Recognizing and encouraging diversity and its many symbiotic relationships saves Phil time—and money. The ranch’s input costs stay low, a financial boon because his bottom line improves and his business is insulated from input price jumps or buffalo market crashes. He doesn’t pay for feed, vaccines, pest control products, antibiotics, or fertilizer. He doesn’t spend money or time raising corn, hay, or other crops for feed. As a result, Phil is more independent. He relies on himself and nature, not agribusiness.

I see the evidence that holistic management works. But isn’t Phil’s system a kind of buffalo monoculture? Shouldn’t ranchers focus on many species instead of just one to better replicate the original grassland environment? In some parts of the world, yes. In others, not necessarily.

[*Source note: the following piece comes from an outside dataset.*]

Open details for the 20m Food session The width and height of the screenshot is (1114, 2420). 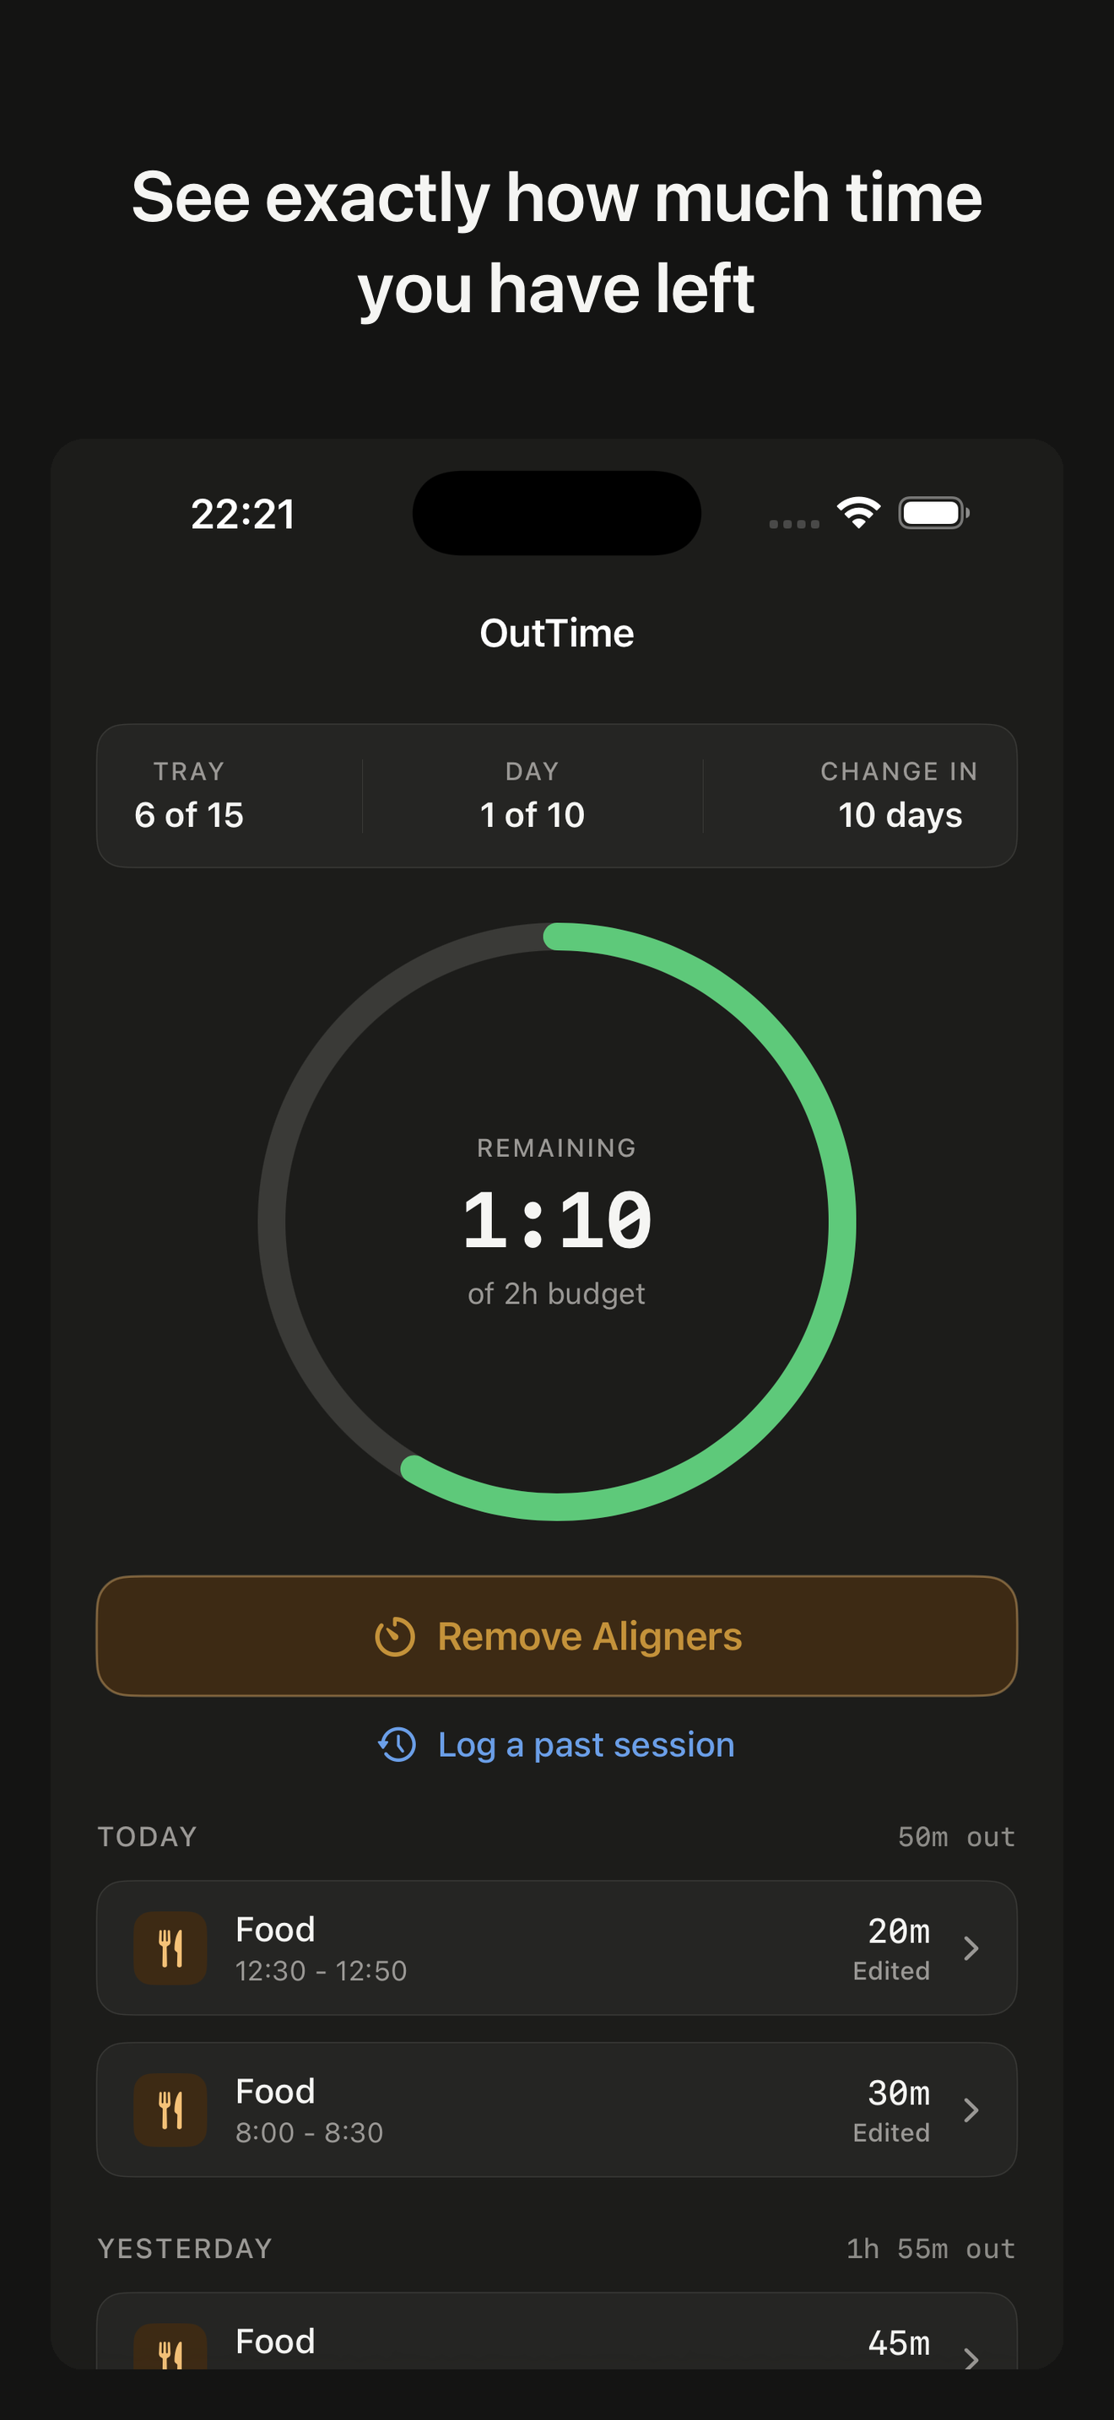(972, 1947)
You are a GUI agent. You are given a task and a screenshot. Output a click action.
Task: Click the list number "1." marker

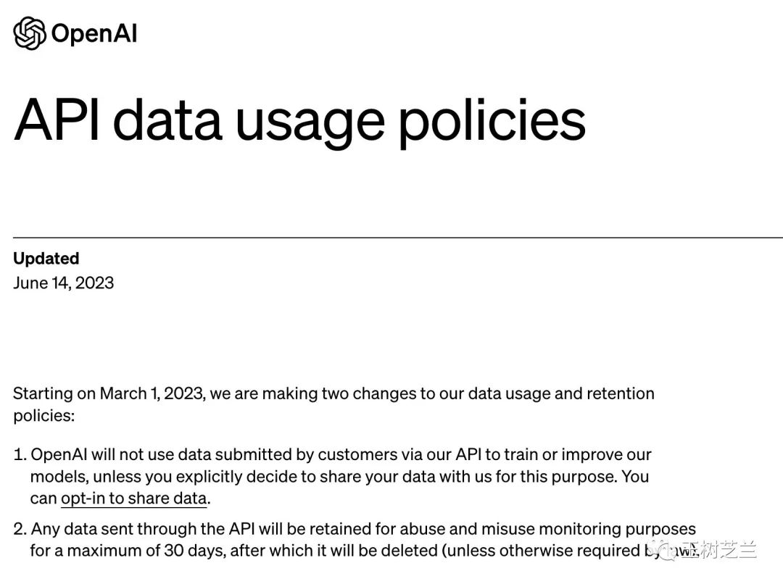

In a 2009 study, researchers analyzed three types of grassland in South Africa and three types in Kansas: one with multiple herbivores at work, one with a single species, and one with no herbivores. The land with no herbivores experienced a high loss of plant diversity, with woody, unpalatable plants taking over—proving, as Savory observed earlier, that insufficient grazing is just as harmful as overgrazing. Areas with multiple herbivore species had the highest plant diversity and richness at the end of the year, followed by the plots with one species. This, the authors write, shows that a diverse population of herbivores has the power to positively change the composition of the grassland.18 But that discovery doesn’t translate to American grasslands. The authors pointed out the following about their Kansas test site, Konza Prairie Biological Station: “At Konza, although white-tailed deer (Odocoileus virginianus) occasionally co-occur in low abundances with bison, there is no true ‘multiple herbivore’ treatment comparable to that in South Africa.”19 In other words, the Great Plains was never a true multiple large herbivore environment like Africa; buffalo were the keystone species here. In fact, the Kansas plot performed equally well with single and multiple herbivores. So more diversity is preferable, but not required, on the Great Plains.

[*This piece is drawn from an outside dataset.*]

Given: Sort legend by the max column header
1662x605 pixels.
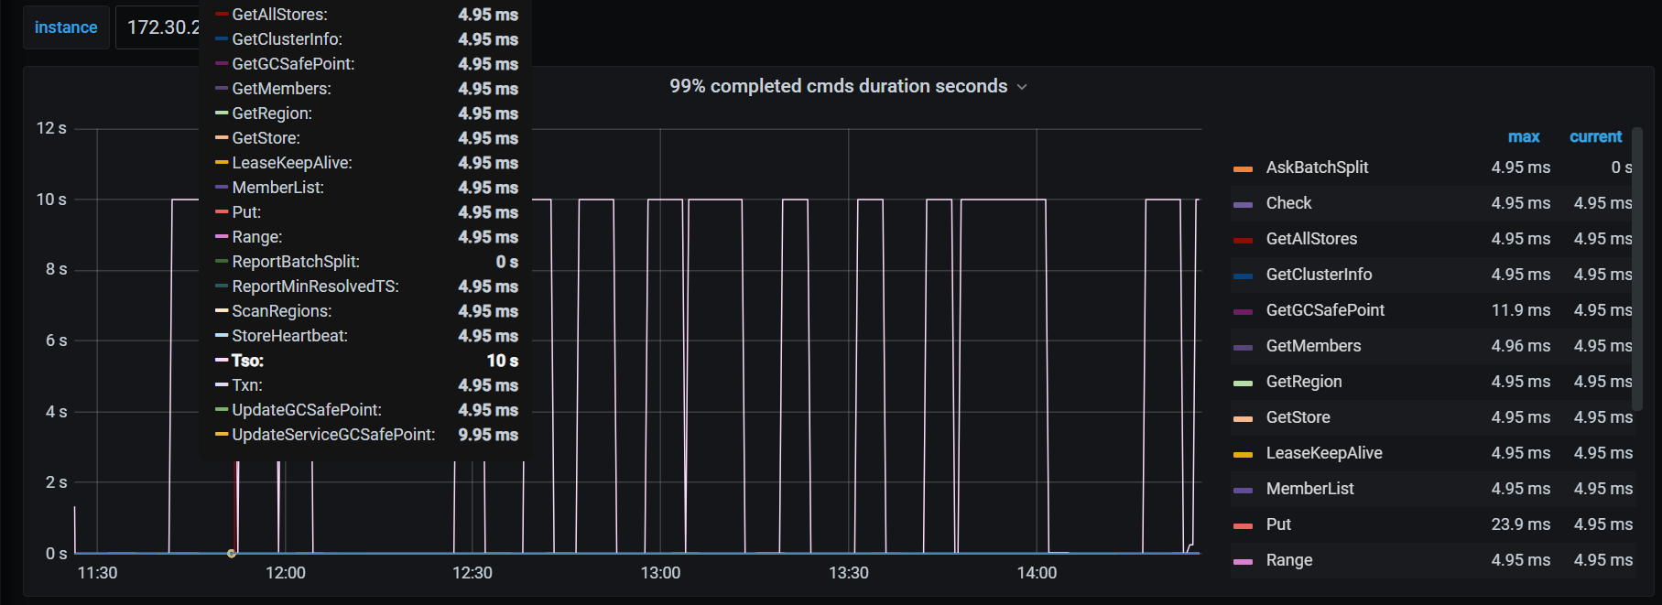Looking at the screenshot, I should (x=1523, y=136).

As far as American ranches go, Great Plains Buffalo is pretty diverse, even if not every species impacts the grassland. Chickens and milk cows provide food for the family, while horses provide transportation over the rough terrain. In terms of large wildlife, mule deer, white-tailed deer, and antelope love the ranch for its rich grass. Phil also keeps cattle, eight hundred cow-calf pairs and one-hundred-some yearlings. Raising two species for profit is already more than most conventional ranchers do. Like farmers, ranchers obeyed calls for specialization under “get big or get out.” Many focused on a particular breed or special market area, such as bulls, bred heifers, or slaughter-ready calves. They altered their operations to meet the demands of concentrated animal feeding operations, meat processors, and consumers. Also like farmers, they adopted conventional practices one new implement at a time, creating today’s input-heavy meat system that is one of the worst outcomes of industrial agriculture.

Raising buffalo is one way of flouting this system. Unlike cattle, hogs, and chickens, they are a relatively new form of domestic livestock. No scaffold of agribusiness products and services surrounds them—yet. Running buffalo on the Great Plains also represents a physical and psychological return to the native prairie. When we see the buffalo, we remember what the prairie used to be: an intact and thriving ecosystem capable of withstanding the natural wet and dry cycles, an ocean of grass where humans fit into that system instead of disrupting it.